** WHAT THE TASK REQUIRES **
Each line from the one holding "[Add to wishlist] (675, 111)" to the last line below must be written out exactly, with no other output.

★ ★ ★ ★ ★ ★ ★

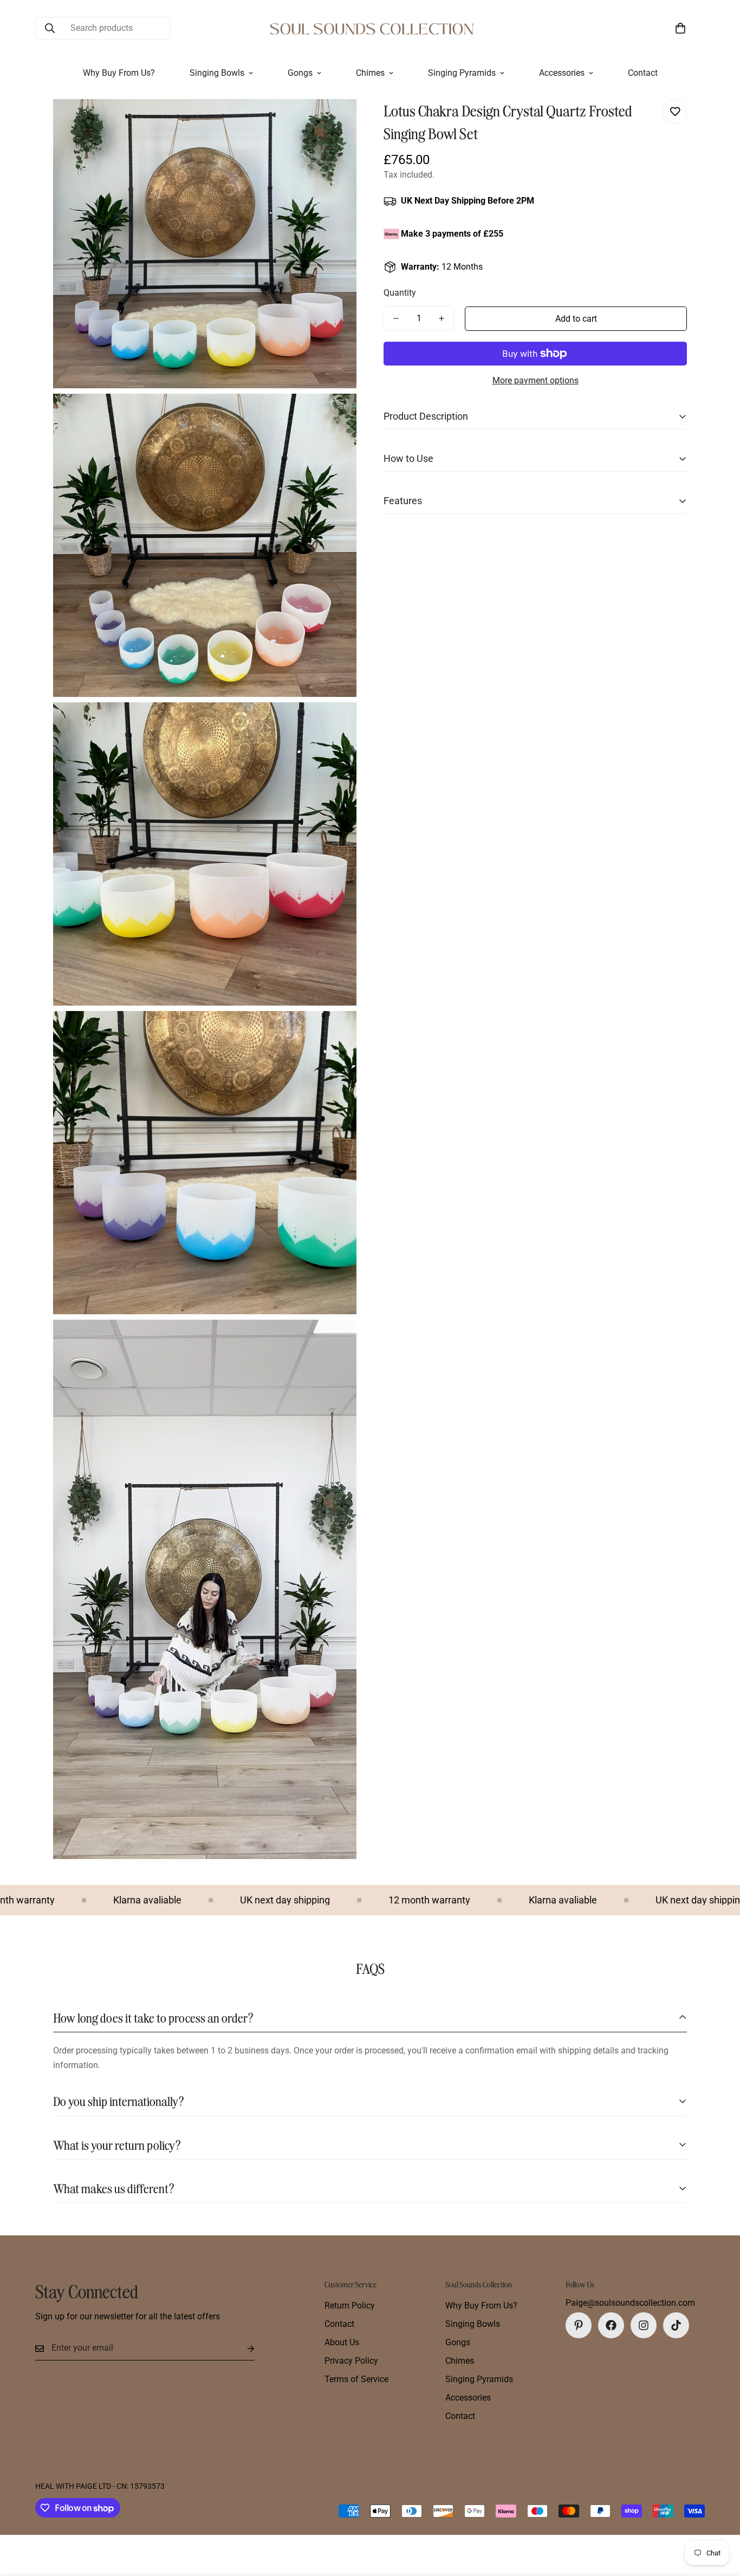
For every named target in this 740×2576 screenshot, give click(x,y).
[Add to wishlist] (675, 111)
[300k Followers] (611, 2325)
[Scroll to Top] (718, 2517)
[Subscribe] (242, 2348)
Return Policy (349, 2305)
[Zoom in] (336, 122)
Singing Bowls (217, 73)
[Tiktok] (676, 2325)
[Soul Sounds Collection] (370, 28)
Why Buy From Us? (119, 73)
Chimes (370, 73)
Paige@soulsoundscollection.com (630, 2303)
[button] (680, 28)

★ ★ ★ ★ ★ ★ ★

** TASK RESULT **
[Add to wishlist] (675, 111)
[300k Followers] (611, 2325)
[Scroll to Top] (718, 2517)
[Subscribe] (242, 2348)
Return Policy (349, 2305)
[Zoom in] (336, 122)
Singing Bowls (217, 73)
[Tiktok] (676, 2325)
[Soul Sounds Collection] (370, 28)
Why Buy From Us? (119, 73)
Chimes (370, 73)
Paige@soulsoundscollection.com (630, 2303)
[button] (680, 28)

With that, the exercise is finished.